Search the material below for "computer" and copy every line where it occurs.

▶ Data extract
*** Block opens ***

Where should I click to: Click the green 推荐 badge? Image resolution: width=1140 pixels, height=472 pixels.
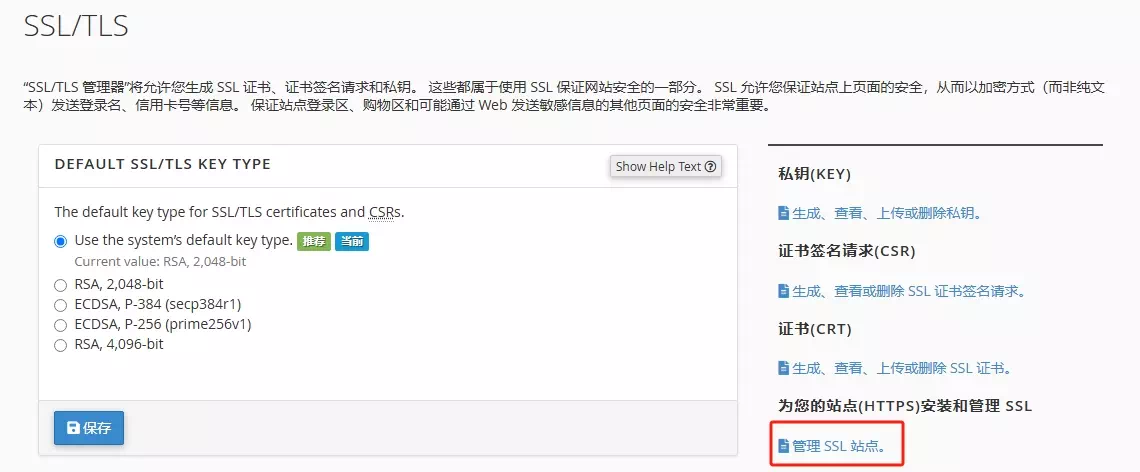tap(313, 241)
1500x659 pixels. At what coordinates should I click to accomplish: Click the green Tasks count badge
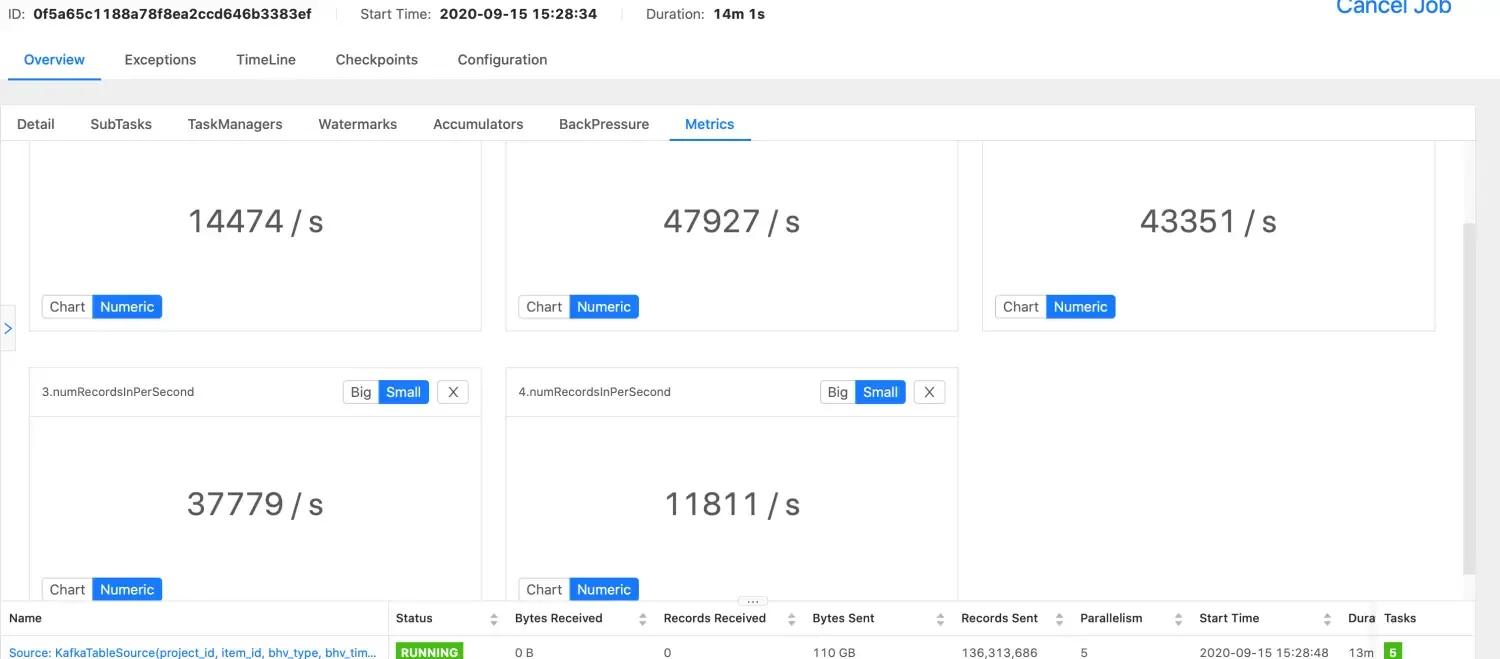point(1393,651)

*** Block closes ***
*** Block opens ***

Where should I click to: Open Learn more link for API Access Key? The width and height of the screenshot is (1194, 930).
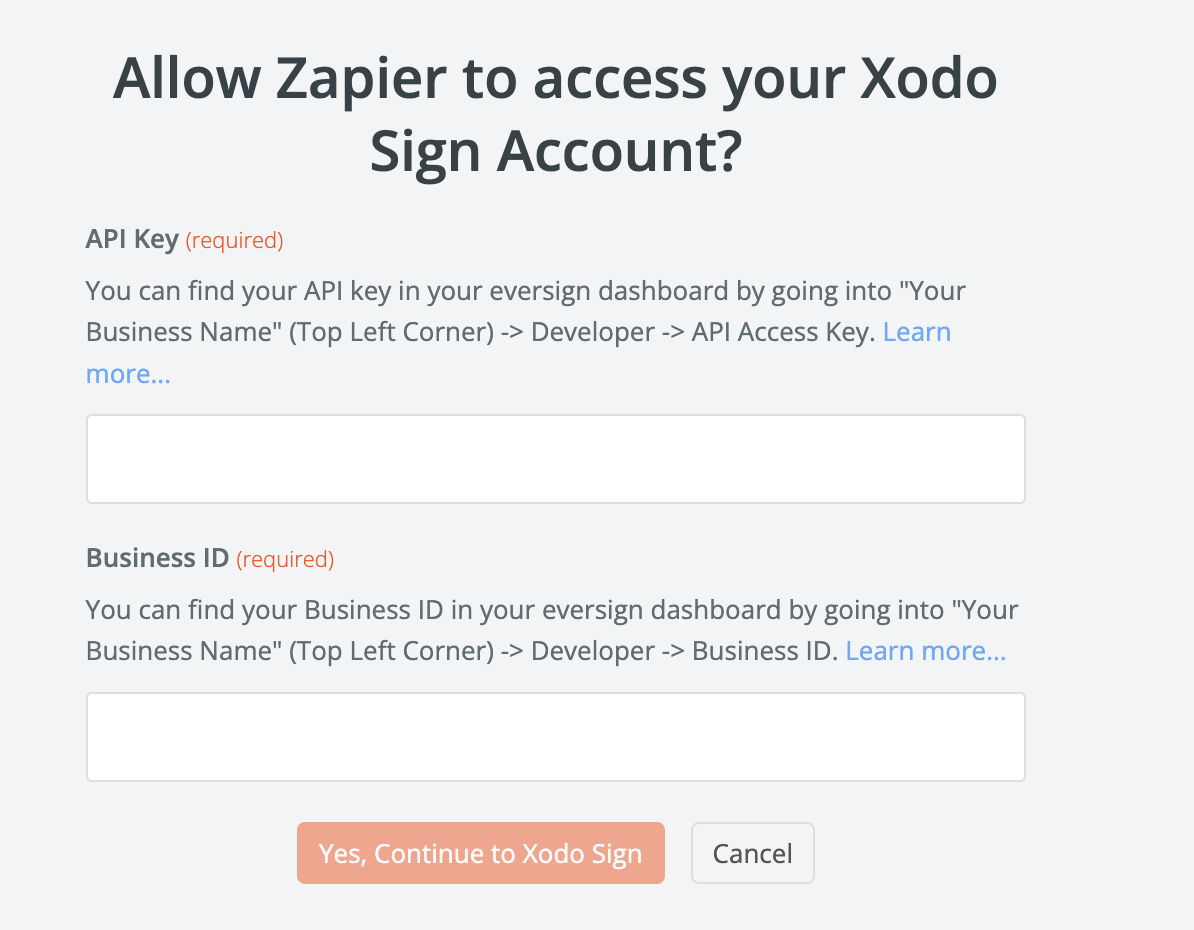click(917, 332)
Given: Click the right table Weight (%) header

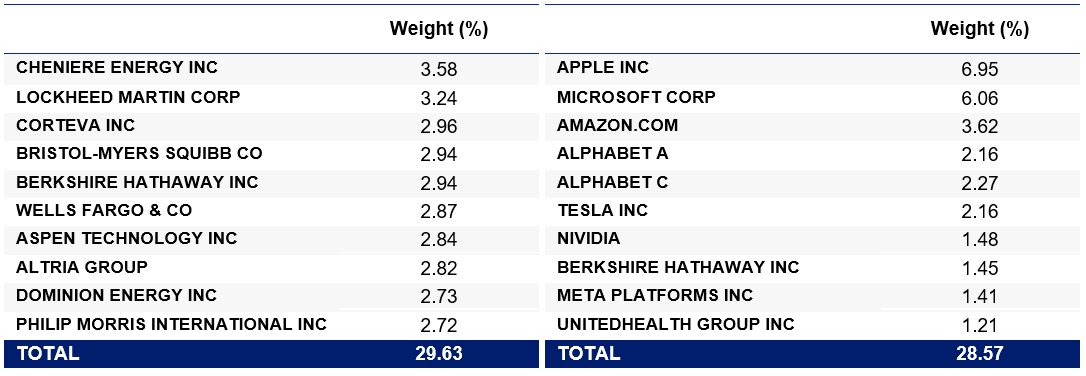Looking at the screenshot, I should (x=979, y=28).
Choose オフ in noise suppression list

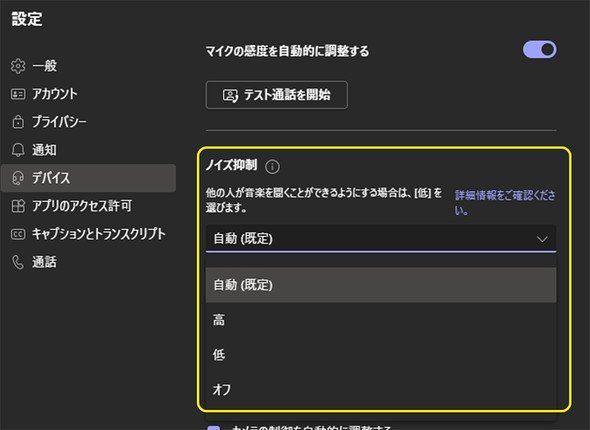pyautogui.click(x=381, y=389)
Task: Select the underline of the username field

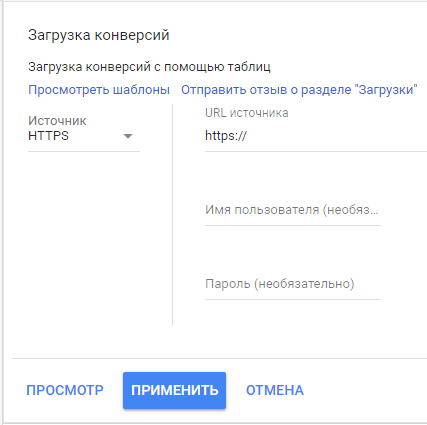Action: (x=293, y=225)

*** Block closes ***
*** Block opens ***

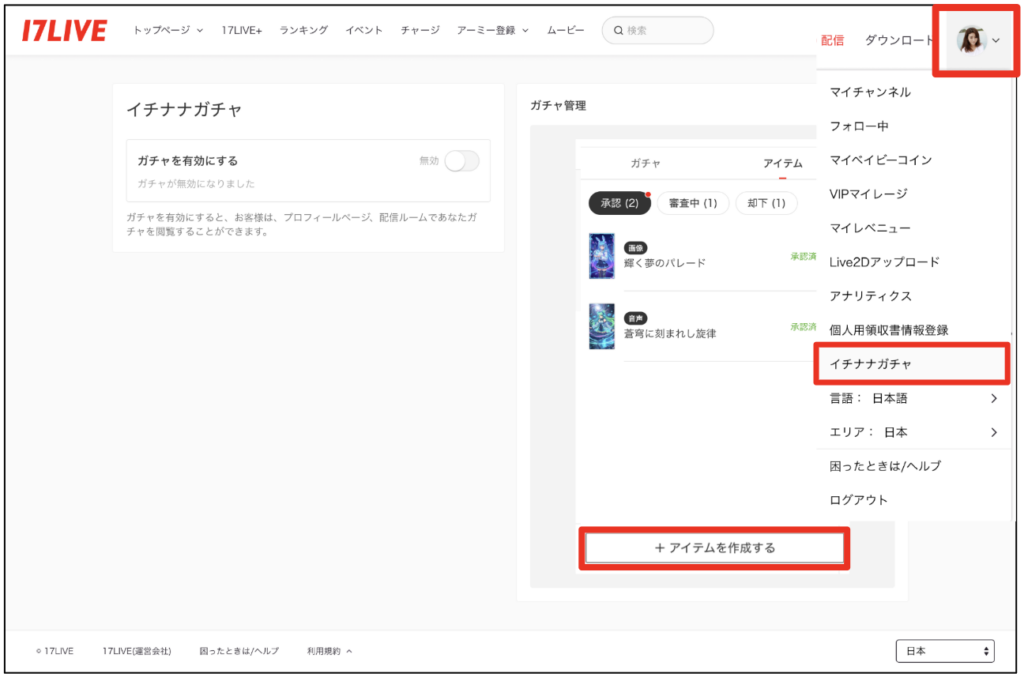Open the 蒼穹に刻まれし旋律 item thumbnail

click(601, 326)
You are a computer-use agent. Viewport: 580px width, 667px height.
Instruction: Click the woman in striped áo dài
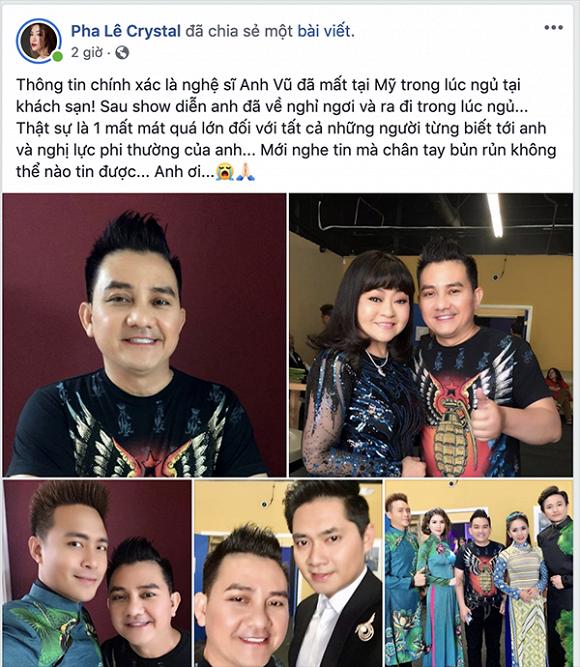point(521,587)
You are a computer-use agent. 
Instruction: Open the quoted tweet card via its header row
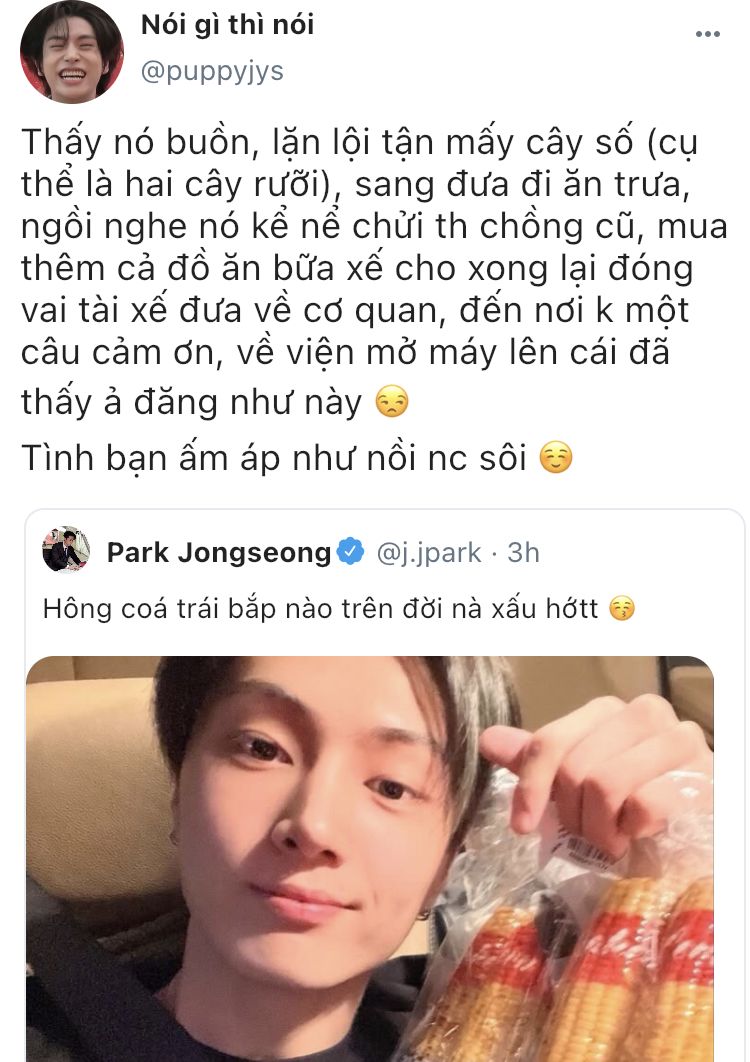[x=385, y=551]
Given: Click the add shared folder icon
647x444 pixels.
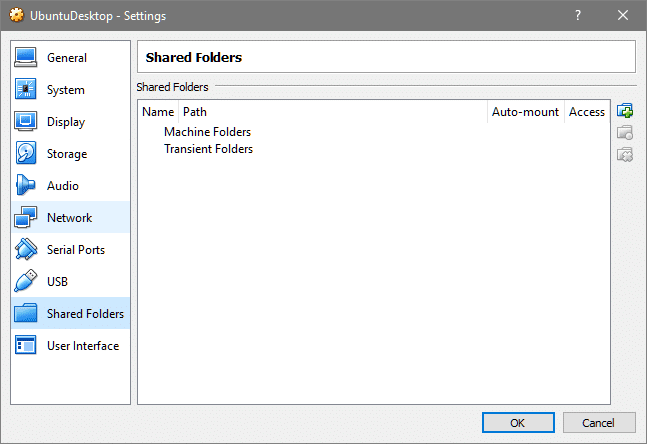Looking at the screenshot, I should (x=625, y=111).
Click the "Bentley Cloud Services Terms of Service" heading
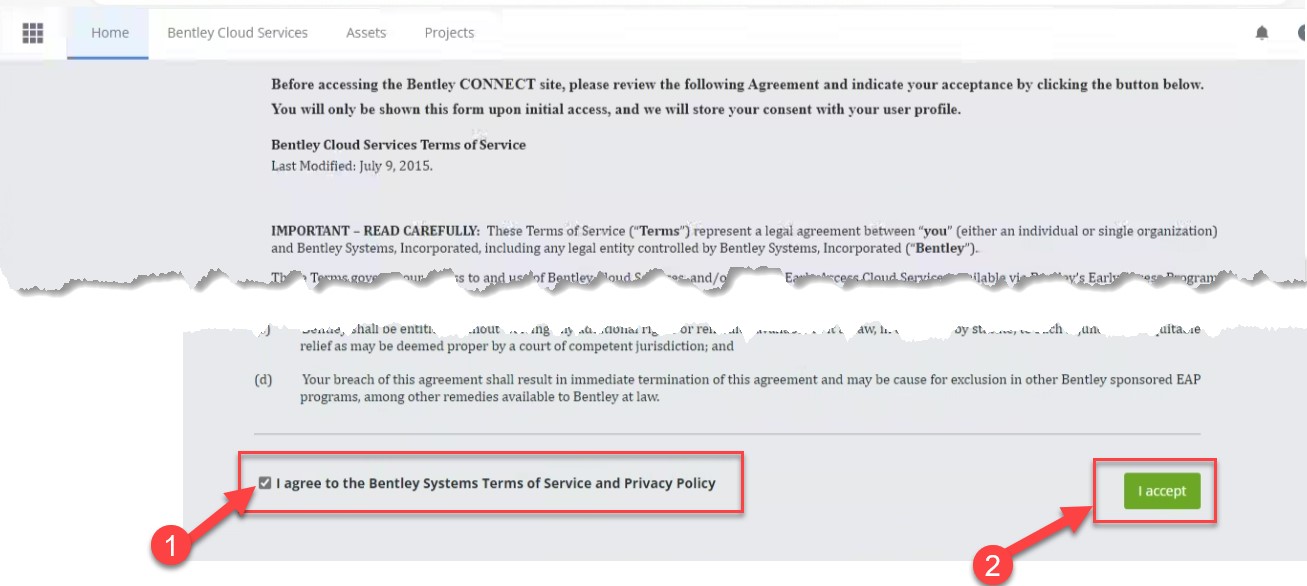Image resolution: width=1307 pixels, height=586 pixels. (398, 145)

*** Block closes ***

▶ Response to the exercise
You are a computer-use agent. Viewport: 580px width, 667px height.
You are a computer-use agent. 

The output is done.